Mechanicsville Man Sentenced For Part In Theft Of Weapons

By Guy Leonard, County Times

HOLLYWOOD, Md. (July 24, 2008)—Circuit Court Judge Michael J. Stamm sentenced a 19-year-old Mechanicsville man to just 180 days in the county detention center for his part in the theft of several guns from a victim’s residence, locked away in a safe.

Christopher Allen Williams admitted that the weapons found at his home Jan. 4 by police were stolen but that he had nothing to do with the actual break ins that occurred in December of 2007.

Williams was sentenced to charges of theft, possession of a stolen regulated firearm and possessing a stolen firearm while being under 21 years of age.
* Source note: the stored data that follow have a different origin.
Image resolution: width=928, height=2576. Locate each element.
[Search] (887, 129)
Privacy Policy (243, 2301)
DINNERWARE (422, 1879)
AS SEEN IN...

Each of the charges carried a five-year sentence but much of that was suspended.

“The person who stole the weapons was on drugs real bad,” Williams said.

Stamm chided Williams for not owning up to what the court believed was Williams’ part in the burglaries.

“You’ve never owned up to your wrongdoing, even in juvenile court,” Stamm said. “You continually get into positions with people who get you into trouble.

“There’s not a doubt in my mind you were involved in criminal activity.”

While Williams will only spend a short time in jail he will still have 13-and-a-half years of backup time to serve in the Department of Corrections if he violates his parole.

He will also be on five years of probation after his release from jail.

Prosecutors believe that two other suspects were involved in the break ins along with Williams.

According to charging documents at the time of the burglary, St. Mary’s County Bureau of Criminal Investigations detectives alleged that they recovered six weapons from Williams’ own bedroom during their investigation, including some that had been reported stolen in a Hughesville burglary in December of last year.

Detectives also found a sawed-off shotgun, according to charging documents, altered to have a 13-inch barrel.

Williams has also been ordered to pay restitution to the victims in the case totaling $4,400 for their losses.

Charging documents stated that Williams’ own parents had identified the stolen weapons after he had brought them into their home.

In charging documents Williams’ parents stated they overheard their son make phone calls in an attempt to find a buyer for the allegedly stolen weapons.